Court Opinion

ID: 1351238
Source: CourtListenerOpinion
Date Created: 2013-10-30 05:43:21.504068+00
Date Added: 2024-06-11T18:01:26.593034
License: Public Domain

116 Ga. App. 74 (1967)
156 S.E.2d 414
MOON
v.
KIMBERLY.
42592.
Court of Appeals of Georgia.
Submitted February 8, 1967.
Decided June 12, 1967.
Rehearing Denied June 27, 1967.
Northcutt & Edwards, W. S. Northcutt, for appellant.
Powell, Goldstein, Frazer & Murphy, Frank Love, Jr., John T. Marshall, for appellee.
PER CURIAM.
B. A. Moon sued Edward C. Kimberly for damages for personal injuries allegedly sustained when defendant's wife, operating defendant's family-purpose automobile, struck the plaintiff while he was walking across a parking lot on the premises of Delta Air Lines, Inc. at the Atlanta Municipal Airport. Upon the trial of the case the jury returned a verdict for the defendant. After making a motion for a new trial the plaintiff has appealed to this court, making here only two contentions of substance.
1. Plaintiff requested the court to charge the jury "that the length of time for which a pedestrian should continue to look for approaching motor vehicles, when using a parking lot, depends upon the facts and circumstances of each particular case. In a case where a traveler has driven his automobile to the premises of a parking lot, parks his automobile, gets out of the automobile and then starts to walk across the lot for the purpose of leaving same, this pedestrian and other persons entering or leaving the parking lot premises have mutual duties, each to the other. The pedestrian when using the lot is not bound as a matter of law to be continually looking and listening to ascertain whether automobiles are approaching, and if he fails to do so he is not as a matter of law conclusively so negligent as to prevent a recovery where the driver of an approaching automobile is negligent. The duty of the respective parties to use ordinary care under these circumstances is governed by the principles of law given to you under other portions of this charge." This request, while not in all respects a quotation, appears to have been patterned after the language of this court in the case of Lorig v. Brunson, 84 Ga. App. 558, 562 (66 SE2d 268). However, the mere fact that language has been employed by the reviewing court *75 in discussing a case or in giving reasons and argument for a particular decision does not always render such language appropriate for use by the trial judge in charging the jury. Hunt v. Pollard, 55 Ga. App. 423, 426 (190 S.E. 71). In this case the language of the request was argumentative in favor of the plaintiff's position, and, as worded, was confusing. Furthermore, the trial court in its charge instructed the jury as to the respective rights of pedestrians and operators of automobiles on private parking lots, using less argumentative language and in more abstract terms which, in substance, submitted the principles embodied in the request. As pointed out by Judge Felton in the recent case of Southern R. Co. v. Grogan, 113 Ga. App. 451, 457 (9) (148 SE2d 439), the law which was the basis of the rule requiring the trial judge to charge the jury in the exact language of a pertinent timely written request to charge was repealed by the Appellate Practice Act of 1965. The failure to give in charge the plaintiff's request number 10 was not error for any reason contended.
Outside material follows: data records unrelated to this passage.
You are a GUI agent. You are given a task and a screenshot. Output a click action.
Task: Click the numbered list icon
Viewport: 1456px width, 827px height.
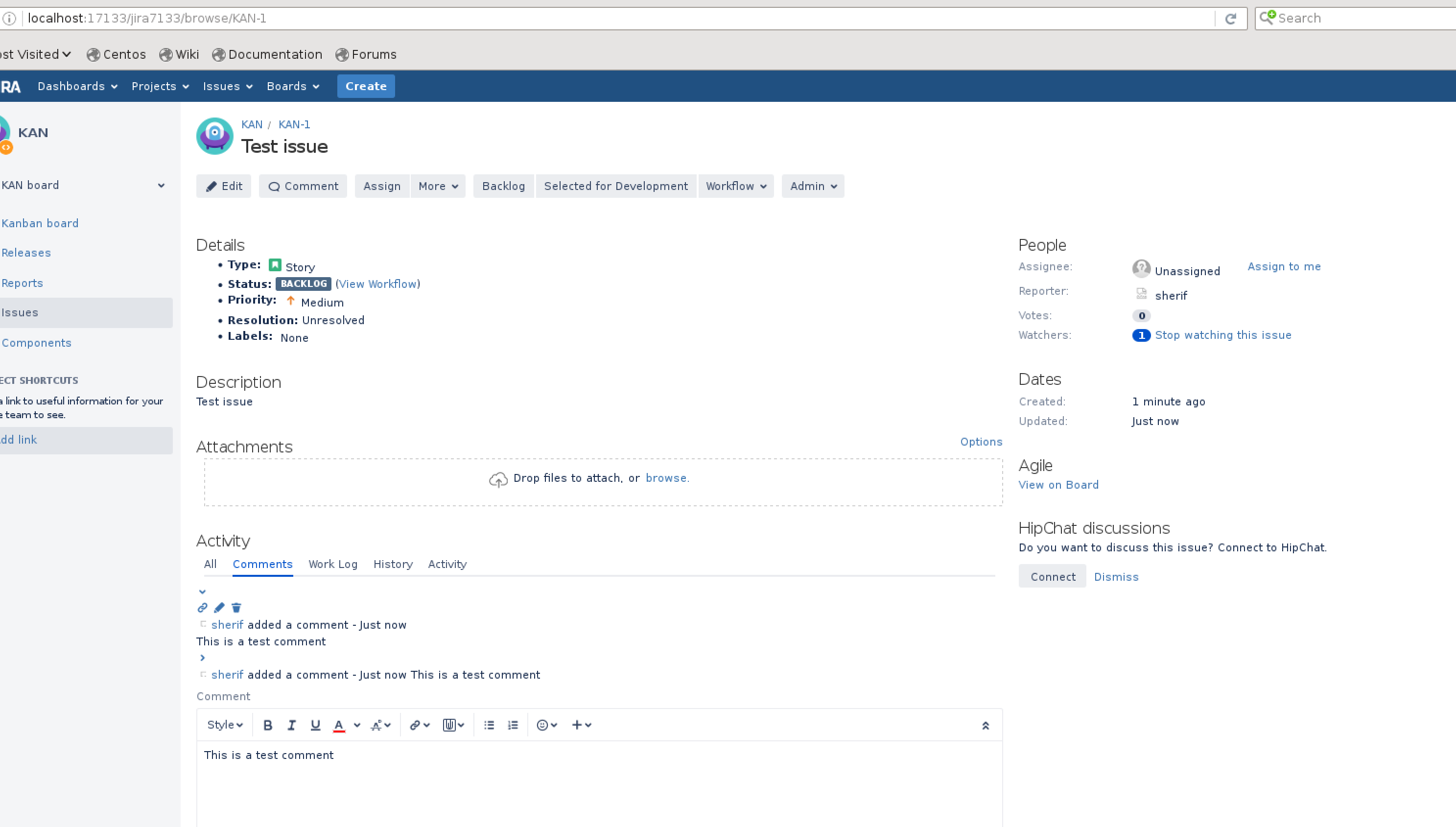513,725
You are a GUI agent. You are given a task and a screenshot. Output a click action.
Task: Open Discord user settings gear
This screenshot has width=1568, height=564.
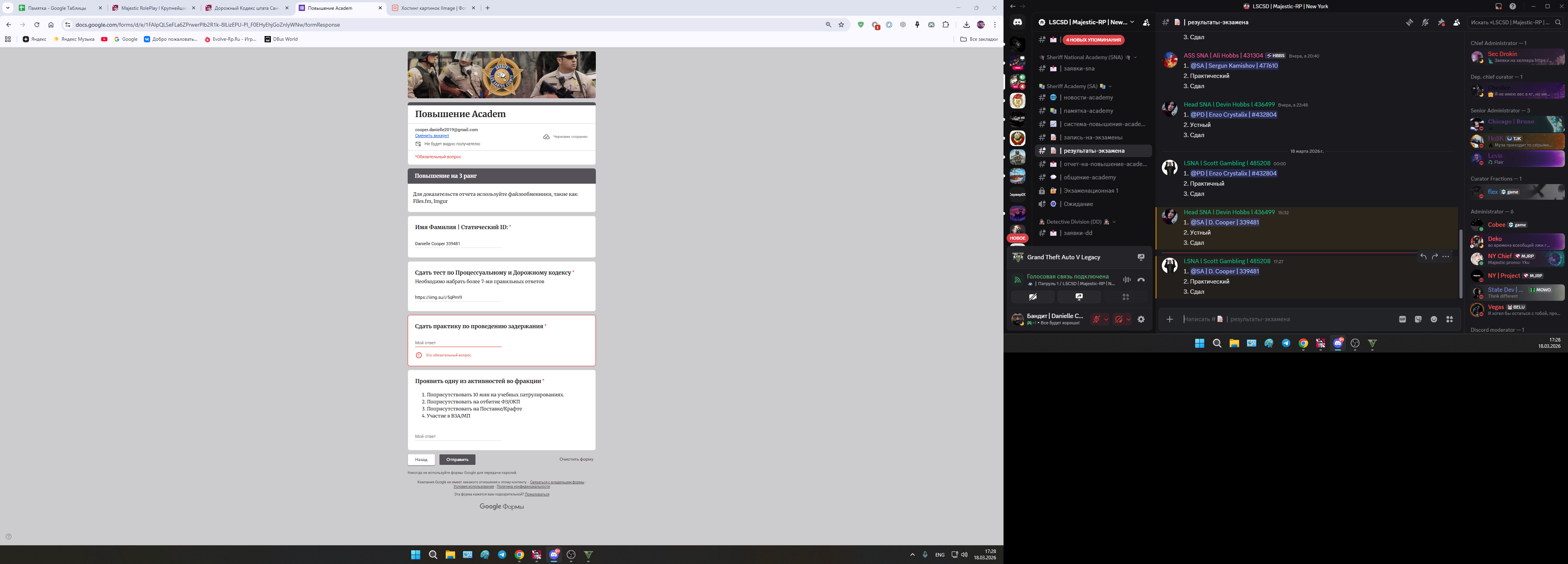click(1141, 320)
2. The plaintiff contends that the trial court erred in instructing the jury on the doctrine of emergency. Under the facts of this case, as the defendant contended them to be, the jury would have been authorized to find that the plaintiff suddenly stepped from between two automobiles on the parking lot and directly in front of the defendant's automobile so that the defendant's wife, driving the same, was faced with a sudden emergency under which she reacted by applying her brakes and pulling sharply to the left. The court fully and correctly instructed the jury on the abstract principles involved in the doctrine of emergency and under what circumstances it would be applicable.
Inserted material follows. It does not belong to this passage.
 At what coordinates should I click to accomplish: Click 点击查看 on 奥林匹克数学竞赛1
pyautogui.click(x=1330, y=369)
Under Section 17 (c) of the Appellate Practice Act, before this court will reverse the trial court because of an erroneous instruction not excepted to in the trial court, it must appear, of course, that such charge was necessarily harmful to the complaining party. Any charge which is not necessarily harmful to the complaining party is not such substantial error as to require the reversal of the case, in the absence of a proper exception to the charge. See in this connection Nathan v. Duncan, 113 Ga. App. 630, 637 (6) (149 SE2d 383). The giving of these instructions, if error, will not require a reversal of the case.
3. The trial court did not err in overruling the grounds of the *76 motion for a new trial complaining of the refusal of the plaintiff's request to charge and complaining of the charge on emergency as given by the court.
Judgment affirmed. Jordan, P. J., Deen and Quillian, JJ., concur.